Mendels baanbrekende erfelijkheidswetten

Wist je dat, dankzij zijn baanbrekende erfelijkheidswetten, de wereld Gregory Mendel als de vader van de genetica beschouwt? Lees hier meer.
Mendels baanbrekende erfelijkheidswetten

Laatste update: 23 december, 2021

Wist je dat, dankzij zijn baanbrekende erfelijkheidswetten, de wereld Gregory Mendel als de vader van de genetica beschouwt? Geloof het of niet, deze Oostenrijkse wetenschapper baseerde de wetten op de resultaten van zijn experimenten met erwtenplanten. In feite is overerving het proces van hoe een kind genetische informatie van de ouder ontvangt. Het hele proces van erfelijkheid hangt af van overerving.

Ook is het de reden dat de nakomelingen op hun ouders lijken. Met andere woorden, door overerving hebben de leden van dezelfde familie vergelijkbare kenmerken. Pas halverwege de 19e eeuw begonnen mensen erfenis op een juiste manier te begrijpen.

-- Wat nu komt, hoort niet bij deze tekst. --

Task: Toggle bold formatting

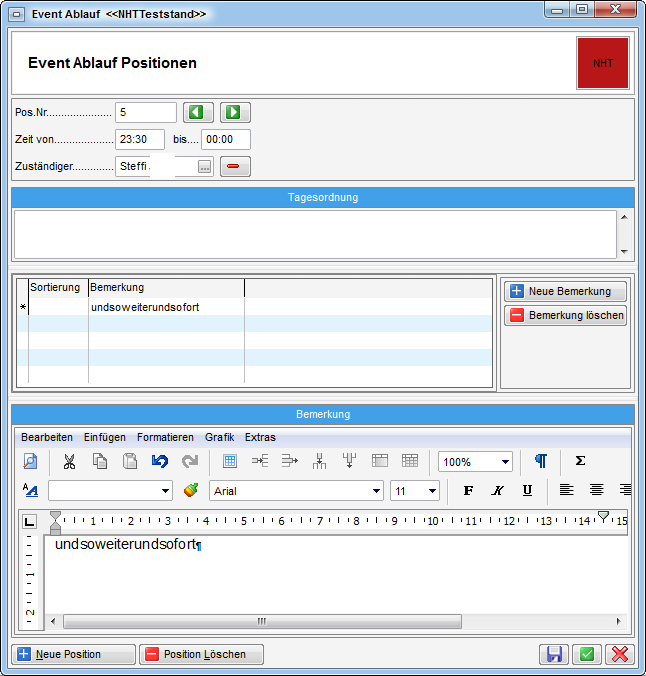Action: (x=468, y=490)
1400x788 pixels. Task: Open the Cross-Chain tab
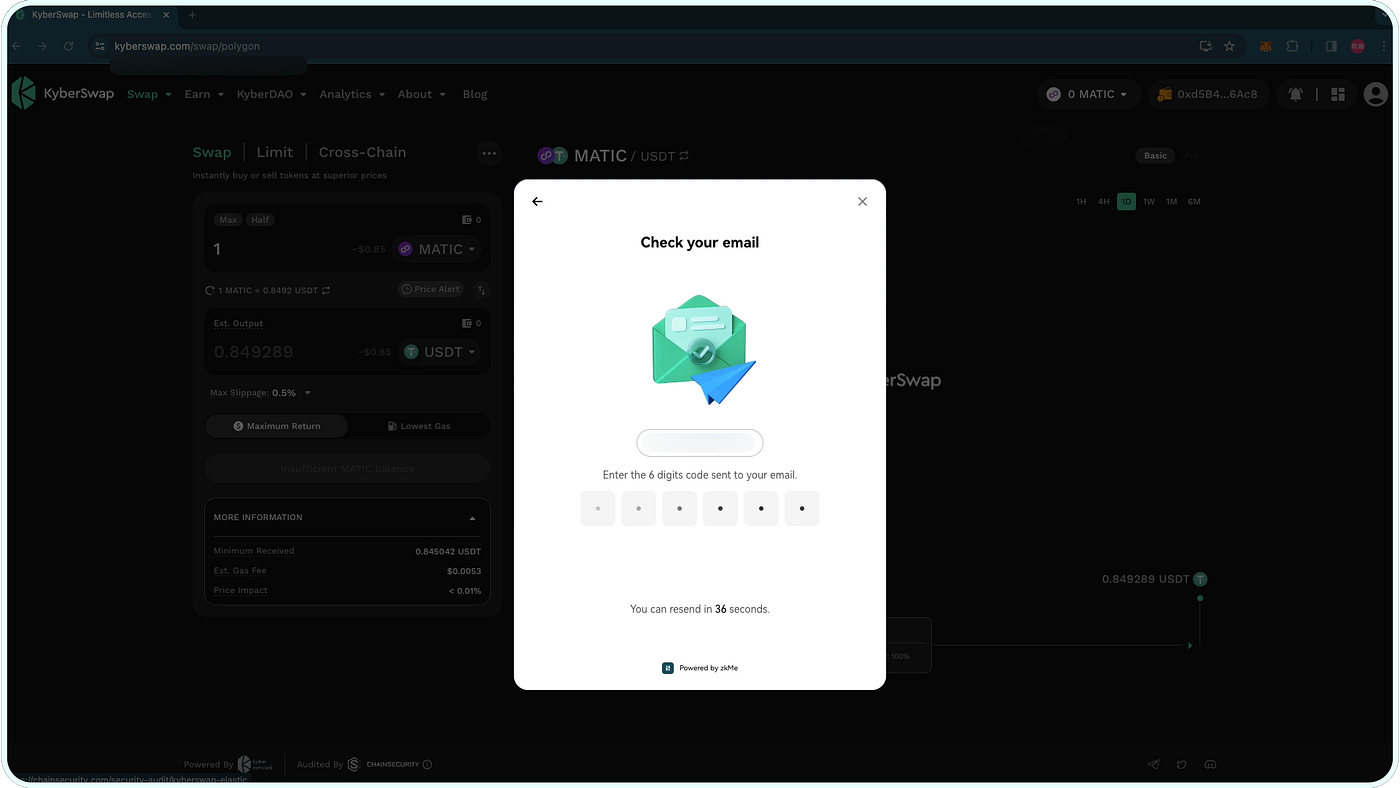(362, 151)
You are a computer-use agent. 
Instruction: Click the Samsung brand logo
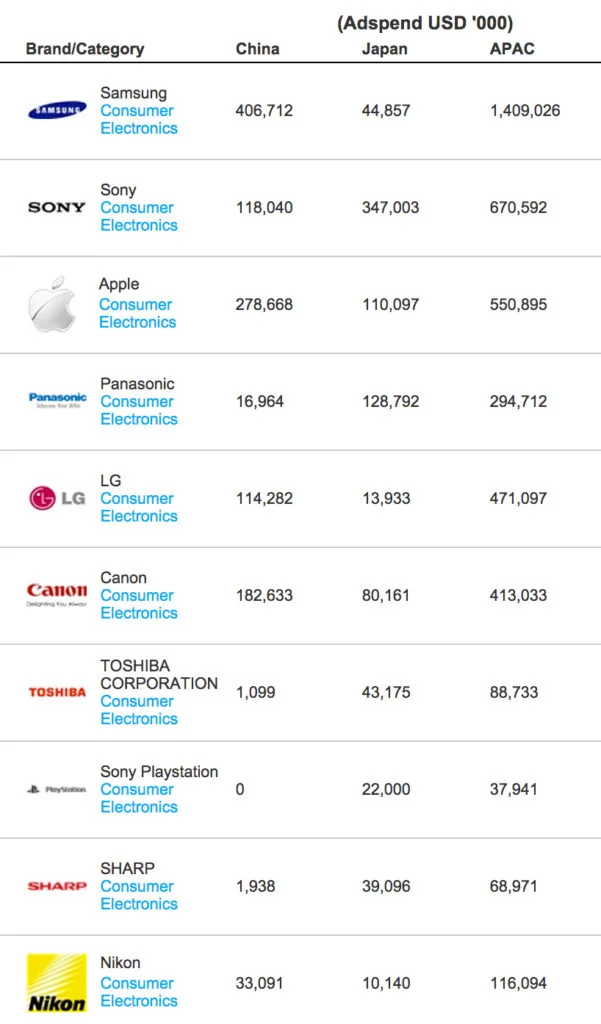pyautogui.click(x=57, y=110)
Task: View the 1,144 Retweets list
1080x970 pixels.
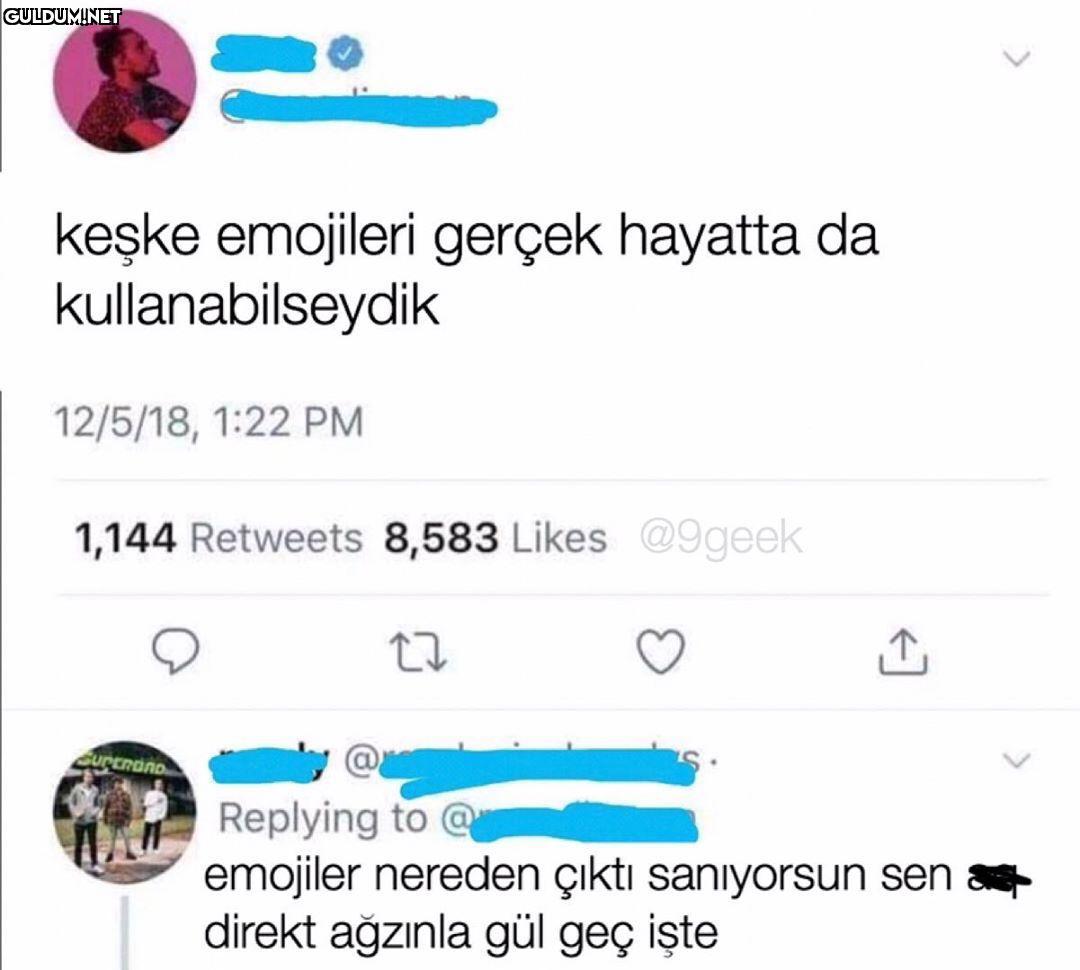Action: [218, 538]
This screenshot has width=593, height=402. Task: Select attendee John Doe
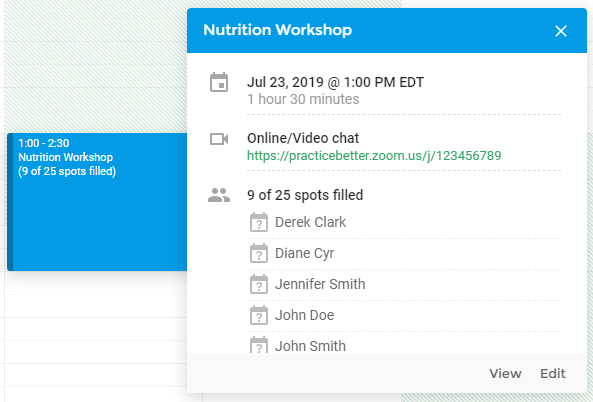pos(304,315)
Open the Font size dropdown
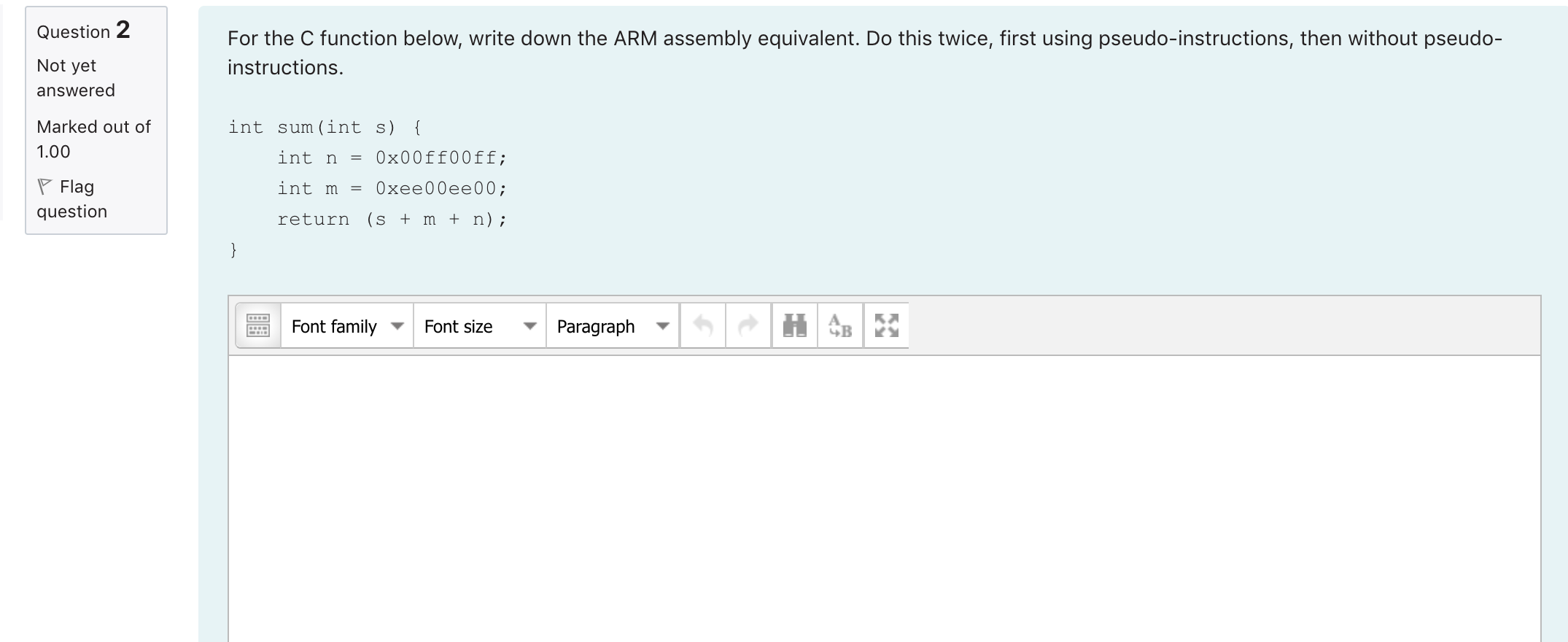The width and height of the screenshot is (1568, 642). coord(479,326)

Daarom, dankzij wetenschapper Mendel, was dit begrip van overerving mogelijk. Hij formuleerde bepaalde wetten om erfelijkheid perfect te begrijpen, bekend als de erfelijkheidswetten van Mendel.

Tussen 1856-1863 voerde Mendel hybridisatie-experimenten uit op doperwten. In die periode koos hij een aantal duidelijke kenmerken van de erwten. Dus voerde hij wat kruisbestuiving/kunstmatige bestuiving uit op de erwtenlijnen die stabiele eigenschapvererving vertoonden. Daarnaast ondergingen ze continue zelfbestuiving. Ten slotte beschouwen we dergelijke erwtenlijnen als rasecht.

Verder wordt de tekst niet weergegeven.